5 exercices pour améliorer votre posture
Renforcez vos muscles posturaux avec cette petite routine à faire chez vous pour avoir le dos droit et atténuer les douleurs dorsales.

Avoir une bonne posture ne se résume pas juste à garder le dos droit ! Les muscles qui participent à son maintien englobent ceux du dos, mais aussi les muscles profonds et fixateurs. Ils sont principalement autour de la colonne vertébrale et de la ceinture pelvienne. Cela veut dire que la contraction des fessiers est aussi essentielle pour avoir une bonne posture.
Lorsque nous restons assis de longues heures, pendant la majorité de nos journées, ces muscles “s’endorment”. Il faut donc faire un effort conscient pour les contracter et maintenir une bonne posture. C’est-à-dire : tenir le dos droit, avec les épaules vers l’arrière, rentrer le menton pour aligner la partie haute du rachis avec le reste de la colonne vertébrale et si vous êtes débout, serrer les fessiers pour aligner le bassin avec les épaules et les chevilles.
Cela peut sembler beaucoup à retenir ! Mais en y pensant régulièrement et en effectuant deux à trois fois par semaine des exercices posturaux, tout cela deviendra naturel...
Exercice 1 - La planche sur les mains
Comment faire ? Au sol, placez vos mains à plat dans l’alignement de vos épaules avec les bras tendus.
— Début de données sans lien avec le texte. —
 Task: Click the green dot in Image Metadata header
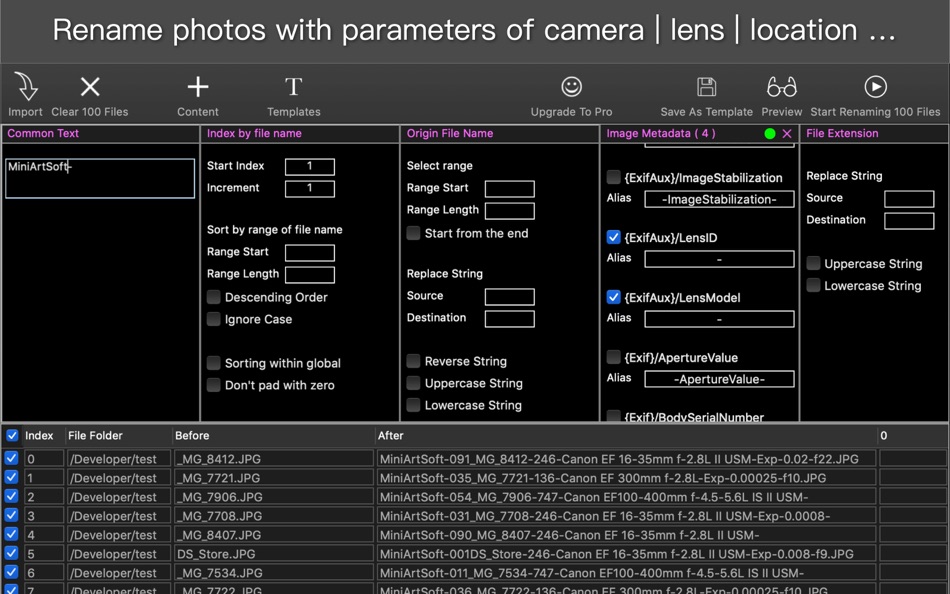click(x=769, y=134)
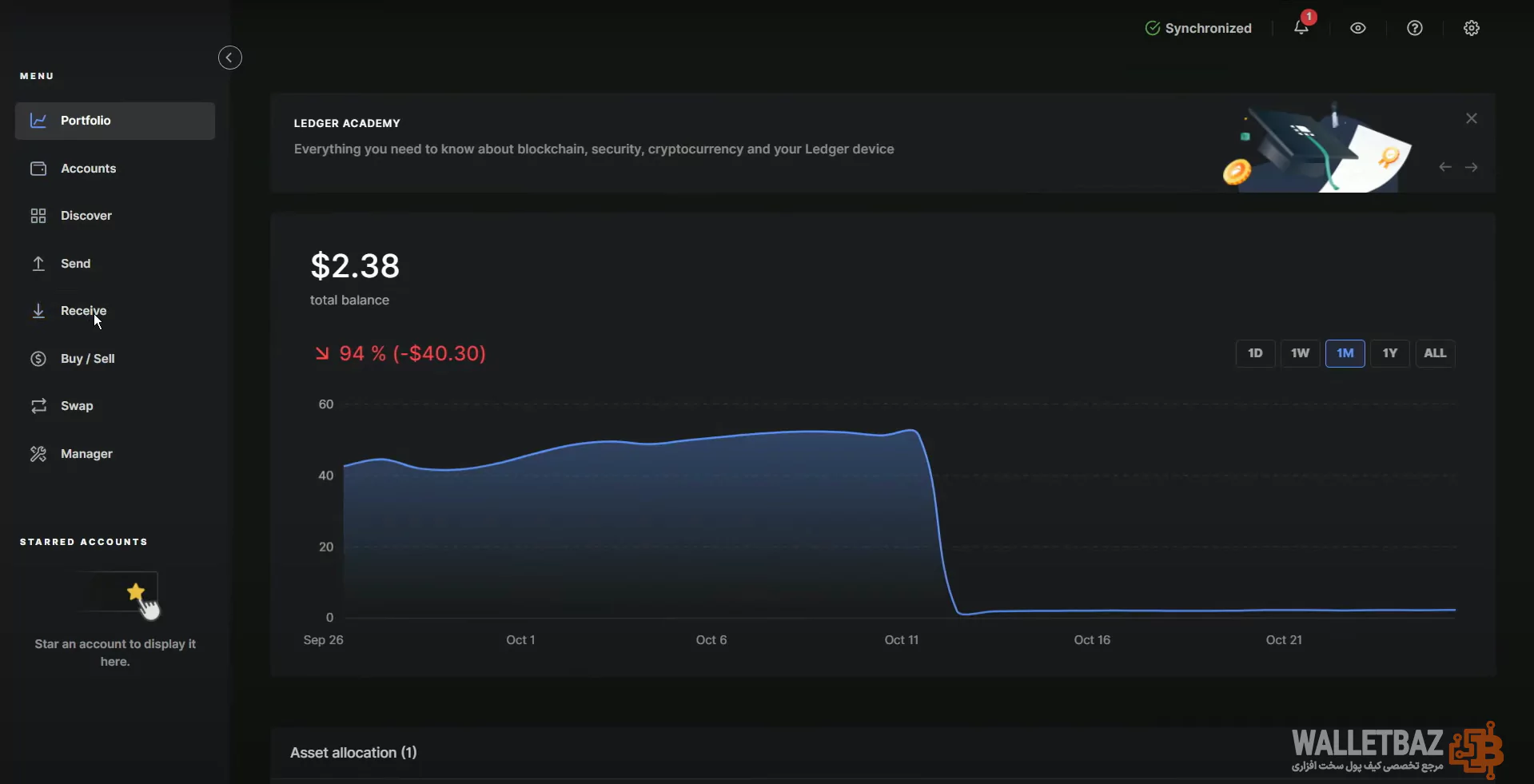Switch chart range to 1W
Viewport: 1534px width, 784px height.
[1300, 353]
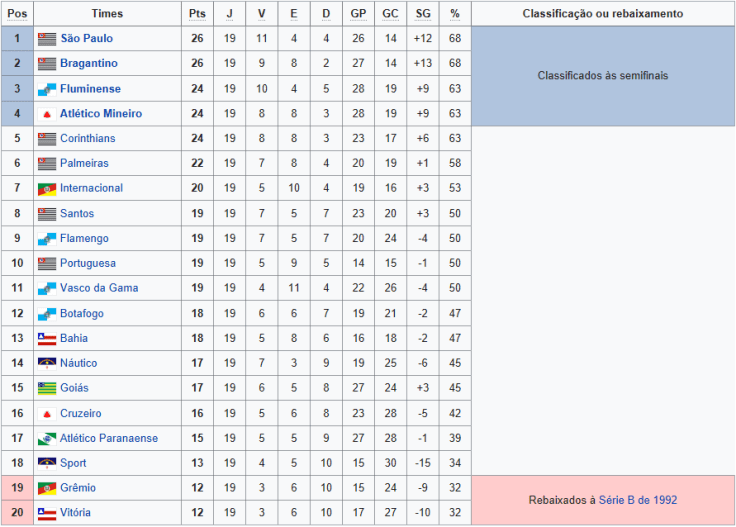The width and height of the screenshot is (736, 527).
Task: Click the SG column header
Action: 423,14
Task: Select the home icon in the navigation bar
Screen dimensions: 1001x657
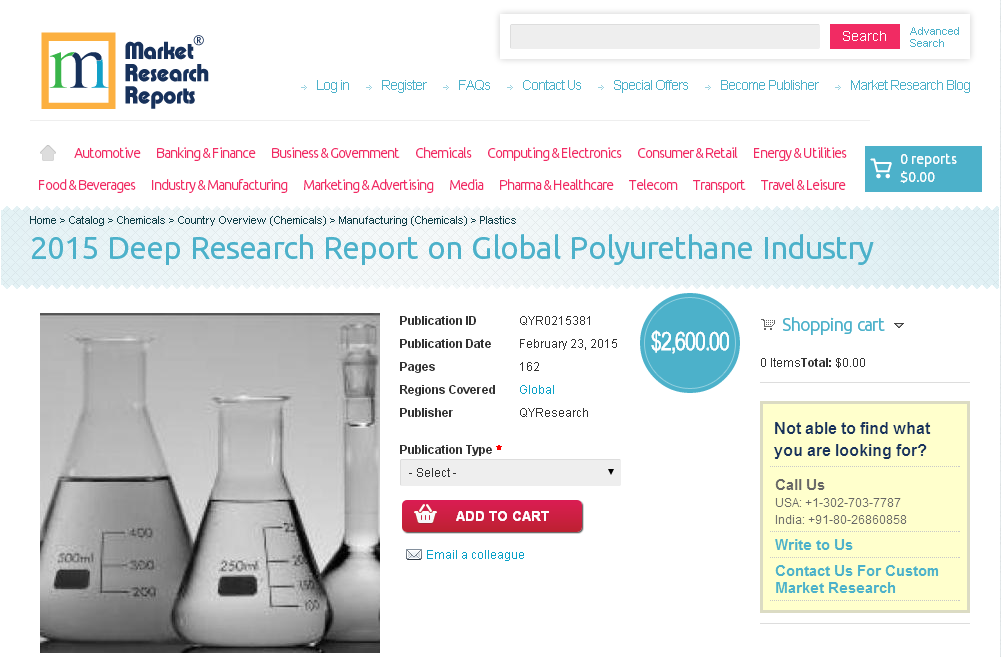Action: click(x=47, y=152)
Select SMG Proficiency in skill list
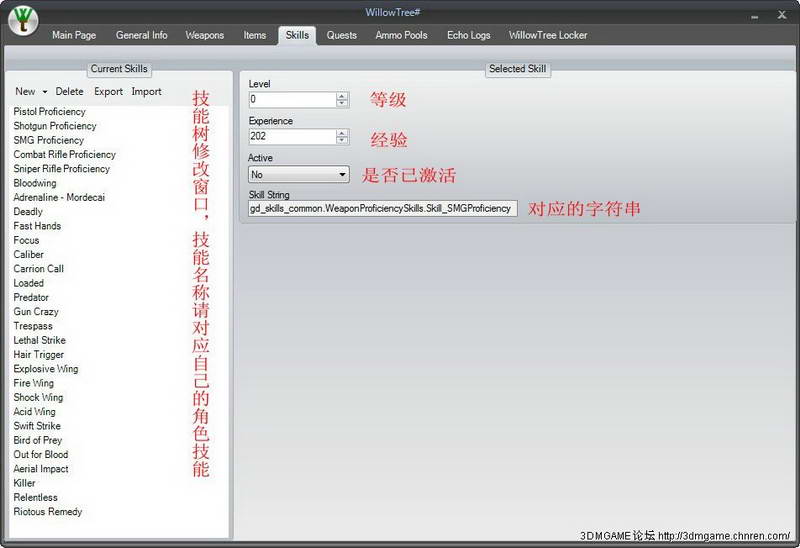 [x=48, y=140]
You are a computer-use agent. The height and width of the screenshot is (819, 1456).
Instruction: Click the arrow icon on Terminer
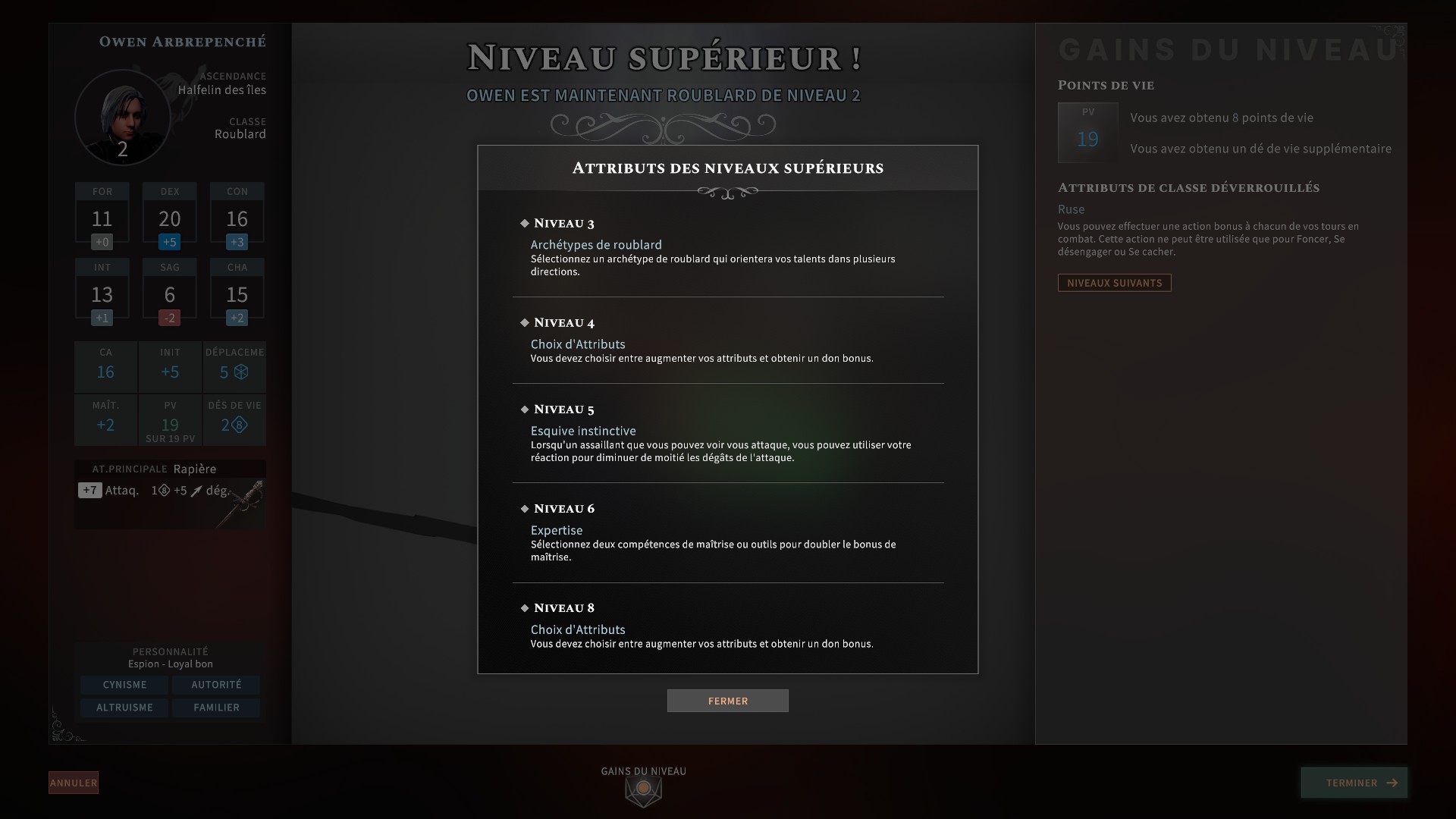click(x=1392, y=783)
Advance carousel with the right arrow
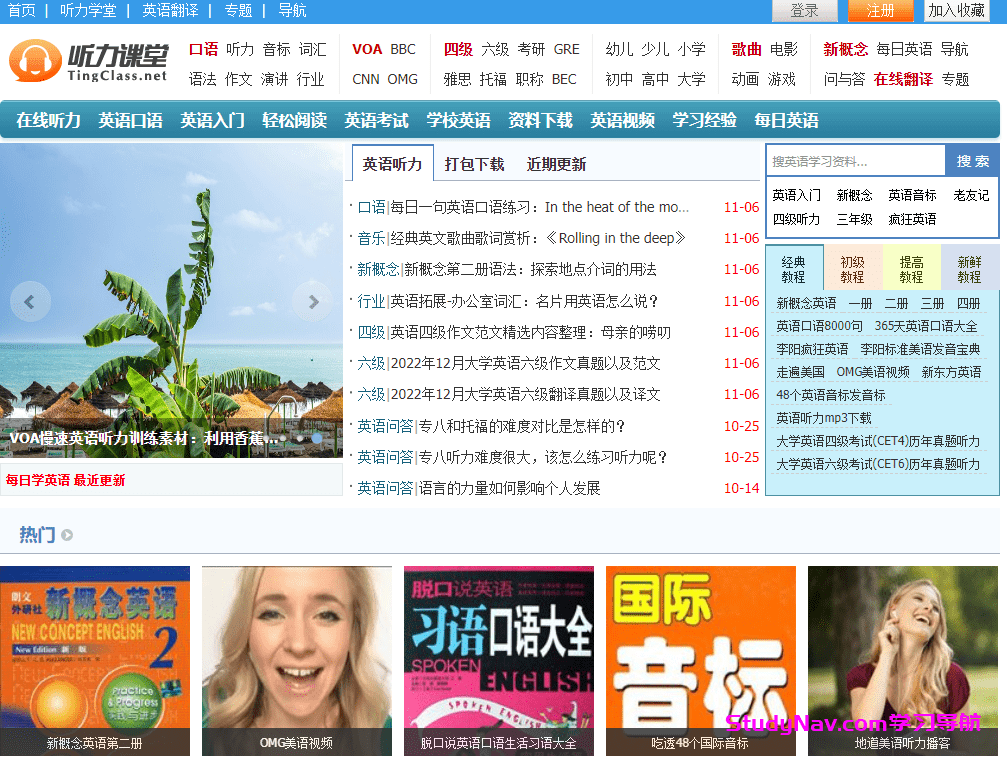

Posez vos genoux en serrant les fessiers et les abdos pour qu'ils soient alignés avec votre bassin et vos épaules. Pensez à aspirer votre nombril vers l’intérieur sans interrompre votre respiration. Tenez 45 secondes à une minute.

Muscles principalement sollicités : Abdos et épaules.
Exercice 2 - Extension du bras et de la jambe
Comment faire ? Placez-vous à quatre pattes, puis soufflez par la bouche en tendant un bras vers l’avant et la jambe du côté opposé vers l’arrière. Inspirez et ramenez le coude et le genoux vers votre nombril. Répétez le mouvement pendant 30 secondes, puis changez de bras et de jambe.

Muscles principalement sollicités : abdos, fessiers, ischios (arrière des cuisses) et dos
Exercice 3 - Planche latérale
Comment faire ? Tournez-vous sur un côté, et placez-vous sur vos genoux et sur le coude qui est au sol. Comme pour le gainage ventral, alignez vos genoux avec vos hanches et votre buste, de manière à être droit comme une planche. Serrez les fessiers, ainsi que les abdos et pensez à repousser le sol avec votre coude. De cette façon, les muscles de votre épaule et de votre bras seront correctement sollicités. Tenez 45 secondes de chaque côté en inspirant par le nez et en soufflant par la bouche.

Muscles principalement sollicités : Obliques (côté des abdos), épaules, et dos.
Exercice 4 - Superman
Comment faire ? Allongez-vous sur le ventre, les bras tendus vers l’avant. Inspirez, puis soufflez en soulevant vos bras et vos jambes en même temps. Gardez-les tendus. La position rappelle celle de Superman en train de voler. Puis baissez vos bras et vos jambes, jusqu’à ce qu’ils arrivent à ras du sol avant de répéter le mouvement pendant 30 secondes.

Muscles principalement sollicités : Dos, épaules, cuisses, fessiers.
Exercice 5 - Lever de bassin
Comment faire ? Allongez-vous sur le dos, avec les genoux fléchis et les pieds à plat sur le sol, écartés à la largeur des épaules. Allongez vos bras le long de votre corps. Serrez les fessiers, puis levez votre bassin en expirant. Il devrait arriver dans l’alignement de vos genoux et de vos épaules, puis baissez en inspirant jusqu’à ce qu’il touche le sol. Répétez le mouvement pendant 30 à 45 secondes

Muscles principalement sollicités : Lombaires & fessiers.